WHAT IS REQUIRED: All of the data should be repeated exactly; pictures are not part of the copy.

[[ DATA SECTION open ]]

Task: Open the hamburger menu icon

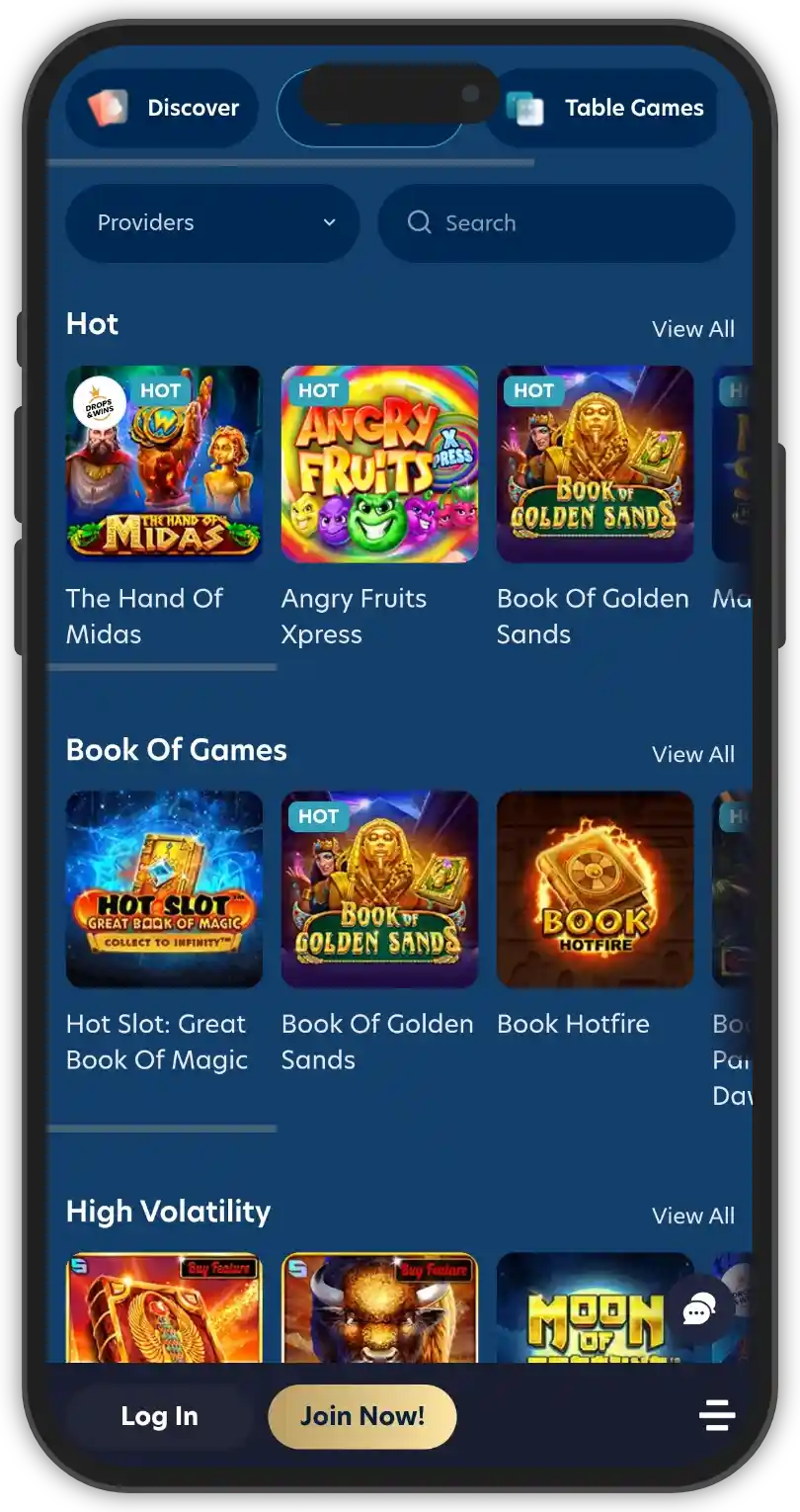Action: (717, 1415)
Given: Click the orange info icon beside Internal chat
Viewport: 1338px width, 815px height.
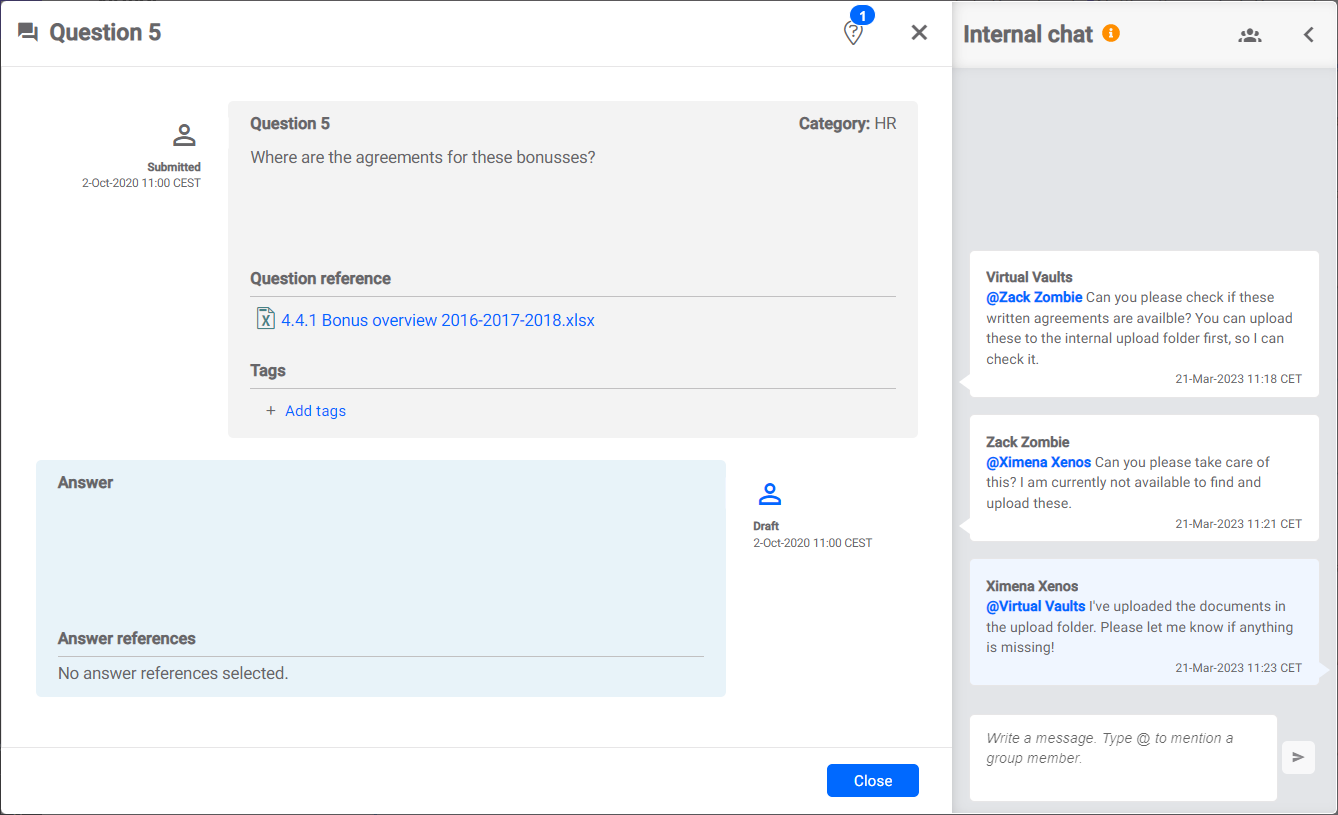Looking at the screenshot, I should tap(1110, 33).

[[ DATA SECTION closed ]]

REPLY:
Task: Open the hamburger menu icon

Action: (717, 1415)
Given: Click the orange info icon beside Internal chat
Viewport: 1338px width, 815px height.
Looking at the screenshot, I should tap(1110, 33).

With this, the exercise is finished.